- Schriftelijke opdracht 1 -
Hoe lang was een van de kantines volgens het artikel over geluidniveaus in kantines?

- Artikel -
De grootste onnauwkeurigheid ontstaat in Lp
bij lage aantallen sprekers, dus rechts in de figuren 1 en 2.
-
Er is nogal wat variatie tussen
sprekers onderling.
-
Van grote invloed is de plaats van de
spreker in de ruimte. Modellen voor het lombardeffect gaan uit van een min of
meer homogene verdeling van sprekers door de ruimte, maar het maakt
bijvoorbeeld bij één spreker nogal uit of die zich vlakbij de
mikrofoon bevindt dan wel op 20 m (één van kantines was
bijvoorbeeld 52 m lang) en dat uit zich in een paar extreme punten aan de
rechterkant van figuur 9.
-
Bij lage aantallen sprekers vinden we
geluidniveaus in de orde van 50/55 dB. In veel ruimten ligt ook het
achtergrondgeluid van constante bronnen (koelmachines en frisdrankautomaten
zijn vaak behoorlijk lawaaiig) op dat niveau. Daarvoor kan worden gecorrigeerd,
maar dat is hier niet gedaan.
-
De curve hoort dus aan de
rechterzijde af te buigen naar een stationair ruisniveau, maar dat varieert
sterk per kantine. Drie kantines hadden een min of meer gescheiden ruimte met
koelinstallaties; de vierde heeft de installaties midden in de ruimte. Dat
heeft een grote impact op het achtergrondniveau.

- Schriftelijke opdracht 2 -
Schrijf uit de vermeldingen de regels over vanaf de regel met "You are a computer-use" tot en met de regel met "click(x=1045, y=251)", beide regels inbegrepen.

- Geëxtraheerde vermeldingen -
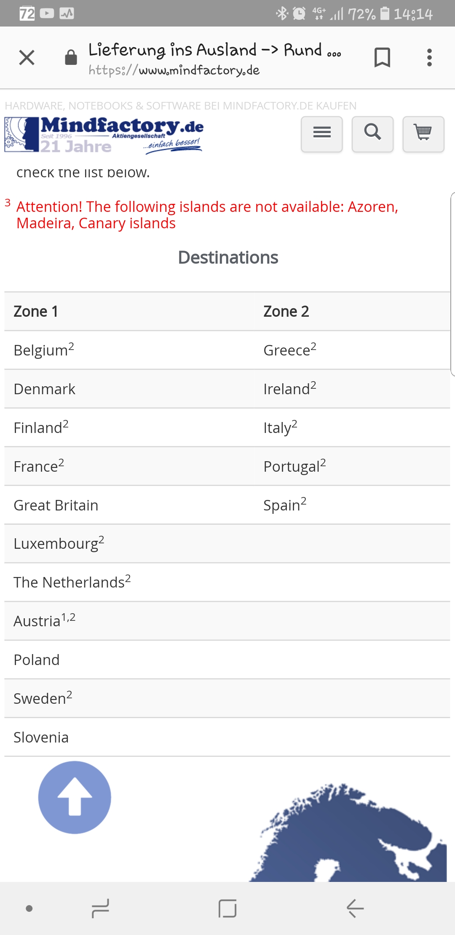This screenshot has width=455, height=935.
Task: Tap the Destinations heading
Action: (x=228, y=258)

* * *

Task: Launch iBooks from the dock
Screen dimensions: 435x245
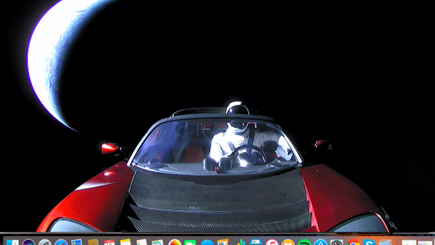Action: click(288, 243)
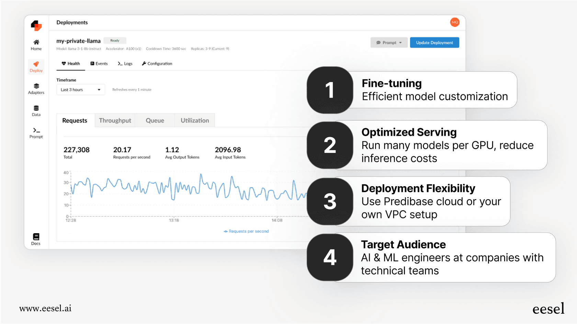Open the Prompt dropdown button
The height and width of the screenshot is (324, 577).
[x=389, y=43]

---

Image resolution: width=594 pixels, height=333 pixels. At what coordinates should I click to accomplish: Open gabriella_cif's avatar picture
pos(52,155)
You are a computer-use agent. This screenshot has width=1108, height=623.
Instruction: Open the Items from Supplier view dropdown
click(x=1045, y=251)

- Resultaat 1 -
Een van de kantines was 52 m lang.

- Resultaat 2 -
You are a computer-use agent. This screenshot has width=1108, height=623.
Instruction: Open the Items from Supplier view dropdown
click(x=1045, y=251)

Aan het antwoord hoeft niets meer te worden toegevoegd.